Start of DATA FOR THIS EXERCISE

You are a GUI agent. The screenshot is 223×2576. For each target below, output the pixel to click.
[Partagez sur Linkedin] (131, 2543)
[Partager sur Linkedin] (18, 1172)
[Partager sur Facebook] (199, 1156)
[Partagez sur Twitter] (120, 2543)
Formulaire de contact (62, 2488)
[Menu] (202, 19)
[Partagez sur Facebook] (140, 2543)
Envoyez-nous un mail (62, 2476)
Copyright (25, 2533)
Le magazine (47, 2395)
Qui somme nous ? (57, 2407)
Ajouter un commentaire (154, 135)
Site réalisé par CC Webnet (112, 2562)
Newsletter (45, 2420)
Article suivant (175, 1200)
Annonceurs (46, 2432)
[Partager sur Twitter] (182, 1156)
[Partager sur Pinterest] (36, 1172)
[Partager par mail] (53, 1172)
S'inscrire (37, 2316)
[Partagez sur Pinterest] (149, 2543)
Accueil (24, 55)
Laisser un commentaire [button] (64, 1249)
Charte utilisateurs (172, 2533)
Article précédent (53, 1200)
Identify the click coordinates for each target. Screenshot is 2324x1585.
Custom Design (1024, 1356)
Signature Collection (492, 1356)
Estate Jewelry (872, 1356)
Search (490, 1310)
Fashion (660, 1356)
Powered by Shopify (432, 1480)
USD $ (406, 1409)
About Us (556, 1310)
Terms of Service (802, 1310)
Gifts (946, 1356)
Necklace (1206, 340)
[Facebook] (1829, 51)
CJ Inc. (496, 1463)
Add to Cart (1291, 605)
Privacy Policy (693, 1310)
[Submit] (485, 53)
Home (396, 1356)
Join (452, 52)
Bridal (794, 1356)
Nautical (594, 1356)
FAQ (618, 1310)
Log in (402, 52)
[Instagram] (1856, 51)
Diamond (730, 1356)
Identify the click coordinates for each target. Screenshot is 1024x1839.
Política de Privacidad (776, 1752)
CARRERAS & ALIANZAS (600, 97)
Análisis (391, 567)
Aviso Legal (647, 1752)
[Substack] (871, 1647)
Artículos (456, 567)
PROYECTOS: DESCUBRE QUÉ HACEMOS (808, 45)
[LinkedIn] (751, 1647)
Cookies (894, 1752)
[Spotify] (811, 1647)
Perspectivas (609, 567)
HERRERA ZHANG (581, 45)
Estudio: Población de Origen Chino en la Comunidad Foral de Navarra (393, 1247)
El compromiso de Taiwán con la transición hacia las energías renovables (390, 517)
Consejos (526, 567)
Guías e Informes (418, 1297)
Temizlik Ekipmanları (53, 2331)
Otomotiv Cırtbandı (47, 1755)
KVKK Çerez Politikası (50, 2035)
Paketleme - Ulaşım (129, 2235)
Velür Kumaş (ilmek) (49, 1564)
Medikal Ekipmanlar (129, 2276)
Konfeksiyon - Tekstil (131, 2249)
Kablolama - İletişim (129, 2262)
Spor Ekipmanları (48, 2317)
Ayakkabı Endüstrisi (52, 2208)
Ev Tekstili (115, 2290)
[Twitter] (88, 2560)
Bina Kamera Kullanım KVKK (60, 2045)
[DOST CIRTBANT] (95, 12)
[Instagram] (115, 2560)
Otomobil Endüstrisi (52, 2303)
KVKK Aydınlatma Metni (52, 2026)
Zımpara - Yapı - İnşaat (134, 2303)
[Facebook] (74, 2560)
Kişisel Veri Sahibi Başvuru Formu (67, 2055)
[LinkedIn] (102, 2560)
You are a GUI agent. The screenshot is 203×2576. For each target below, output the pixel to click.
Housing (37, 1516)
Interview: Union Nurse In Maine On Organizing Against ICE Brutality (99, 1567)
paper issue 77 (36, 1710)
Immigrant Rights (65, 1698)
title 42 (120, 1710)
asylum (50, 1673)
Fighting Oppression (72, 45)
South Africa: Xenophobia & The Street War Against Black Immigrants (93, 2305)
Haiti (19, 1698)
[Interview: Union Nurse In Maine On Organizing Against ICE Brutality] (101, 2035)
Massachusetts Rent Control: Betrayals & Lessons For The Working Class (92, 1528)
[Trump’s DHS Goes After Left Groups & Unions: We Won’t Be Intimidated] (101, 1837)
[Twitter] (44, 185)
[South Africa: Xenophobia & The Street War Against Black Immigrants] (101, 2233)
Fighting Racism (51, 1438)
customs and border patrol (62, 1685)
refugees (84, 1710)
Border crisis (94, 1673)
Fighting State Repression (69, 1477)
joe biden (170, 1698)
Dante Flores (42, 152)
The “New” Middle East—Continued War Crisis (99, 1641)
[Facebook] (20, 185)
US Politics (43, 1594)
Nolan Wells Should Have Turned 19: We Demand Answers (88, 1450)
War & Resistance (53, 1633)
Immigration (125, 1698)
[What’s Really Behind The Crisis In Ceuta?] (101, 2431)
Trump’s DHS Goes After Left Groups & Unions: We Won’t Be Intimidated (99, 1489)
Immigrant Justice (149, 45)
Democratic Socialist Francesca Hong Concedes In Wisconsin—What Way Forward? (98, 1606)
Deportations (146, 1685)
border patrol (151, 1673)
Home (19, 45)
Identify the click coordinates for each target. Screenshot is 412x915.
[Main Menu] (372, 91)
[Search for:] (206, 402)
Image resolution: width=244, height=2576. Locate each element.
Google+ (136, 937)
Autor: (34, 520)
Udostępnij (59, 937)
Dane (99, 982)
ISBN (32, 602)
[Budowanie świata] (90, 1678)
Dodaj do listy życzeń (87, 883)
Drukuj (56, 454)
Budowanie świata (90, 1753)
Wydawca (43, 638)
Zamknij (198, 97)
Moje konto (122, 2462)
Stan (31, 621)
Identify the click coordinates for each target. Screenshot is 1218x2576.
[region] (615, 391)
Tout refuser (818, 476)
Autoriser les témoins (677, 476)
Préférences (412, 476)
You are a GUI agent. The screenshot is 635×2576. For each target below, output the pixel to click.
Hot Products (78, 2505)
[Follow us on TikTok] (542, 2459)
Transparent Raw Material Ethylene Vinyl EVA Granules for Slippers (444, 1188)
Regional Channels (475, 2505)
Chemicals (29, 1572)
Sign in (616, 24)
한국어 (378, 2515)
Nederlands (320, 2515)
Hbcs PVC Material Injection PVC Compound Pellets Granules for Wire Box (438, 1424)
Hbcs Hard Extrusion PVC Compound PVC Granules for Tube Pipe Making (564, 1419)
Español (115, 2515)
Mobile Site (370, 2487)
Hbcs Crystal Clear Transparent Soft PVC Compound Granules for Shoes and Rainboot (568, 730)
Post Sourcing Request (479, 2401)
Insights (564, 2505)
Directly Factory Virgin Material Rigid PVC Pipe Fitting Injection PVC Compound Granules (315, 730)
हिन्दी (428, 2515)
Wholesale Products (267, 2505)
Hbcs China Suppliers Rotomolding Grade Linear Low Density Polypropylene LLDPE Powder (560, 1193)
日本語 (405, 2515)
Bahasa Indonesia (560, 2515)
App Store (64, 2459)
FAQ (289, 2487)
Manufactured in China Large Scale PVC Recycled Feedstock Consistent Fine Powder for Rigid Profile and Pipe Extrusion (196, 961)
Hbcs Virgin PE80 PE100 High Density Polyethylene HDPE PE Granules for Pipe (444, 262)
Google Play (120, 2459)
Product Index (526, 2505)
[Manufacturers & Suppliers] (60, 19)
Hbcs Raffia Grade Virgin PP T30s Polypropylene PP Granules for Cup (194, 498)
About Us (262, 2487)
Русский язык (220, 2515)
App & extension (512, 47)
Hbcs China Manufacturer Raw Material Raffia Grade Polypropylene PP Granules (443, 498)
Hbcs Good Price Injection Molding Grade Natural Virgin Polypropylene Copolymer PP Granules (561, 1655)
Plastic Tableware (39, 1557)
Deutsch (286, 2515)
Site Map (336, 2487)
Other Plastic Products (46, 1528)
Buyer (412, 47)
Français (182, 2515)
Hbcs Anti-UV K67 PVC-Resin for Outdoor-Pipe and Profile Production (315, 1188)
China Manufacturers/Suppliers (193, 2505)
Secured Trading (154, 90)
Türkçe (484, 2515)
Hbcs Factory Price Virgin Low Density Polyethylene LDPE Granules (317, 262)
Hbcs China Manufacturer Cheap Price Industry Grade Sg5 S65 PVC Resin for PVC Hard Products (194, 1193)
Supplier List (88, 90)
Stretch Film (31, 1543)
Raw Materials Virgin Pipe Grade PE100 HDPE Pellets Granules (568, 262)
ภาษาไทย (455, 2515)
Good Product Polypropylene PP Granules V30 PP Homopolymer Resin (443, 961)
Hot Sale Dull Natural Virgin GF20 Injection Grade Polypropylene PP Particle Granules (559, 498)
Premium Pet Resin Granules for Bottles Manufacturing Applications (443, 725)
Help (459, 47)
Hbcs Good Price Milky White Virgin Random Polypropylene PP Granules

End of DATA FOR THIS EXERCISE

> [TASK ITEM] Starting at the first line of the data above, retype each line exactly until you reach the line containing "Charte utilisateurs (172, 2533)", and include that line too.

> [RESPONSE]
You are a GUI agent. The screenshot is 223×2576. For each target below, output the pixel to click.
[Partagez sur Linkedin] (131, 2543)
[Partager sur Linkedin] (18, 1172)
[Partager sur Facebook] (199, 1156)
[Partagez sur Twitter] (120, 2543)
Formulaire de contact (62, 2488)
[Menu] (202, 19)
[Partagez sur Facebook] (140, 2543)
Envoyez-nous un mail (62, 2476)
Copyright (25, 2533)
Le magazine (47, 2395)
Qui somme nous ? (57, 2407)
Ajouter un commentaire (154, 135)
Site réalisé par CC Webnet (112, 2562)
Newsletter (45, 2420)
Article suivant (175, 1200)
Annonceurs (46, 2432)
[Partager sur Twitter] (182, 1156)
[Partager sur Pinterest] (36, 1172)
[Partager par mail] (53, 1172)
S'inscrire (37, 2316)
[Partagez sur Pinterest] (149, 2543)
Accueil (24, 55)
Laisser un commentaire [button] (64, 1249)
Charte utilisateurs (172, 2533)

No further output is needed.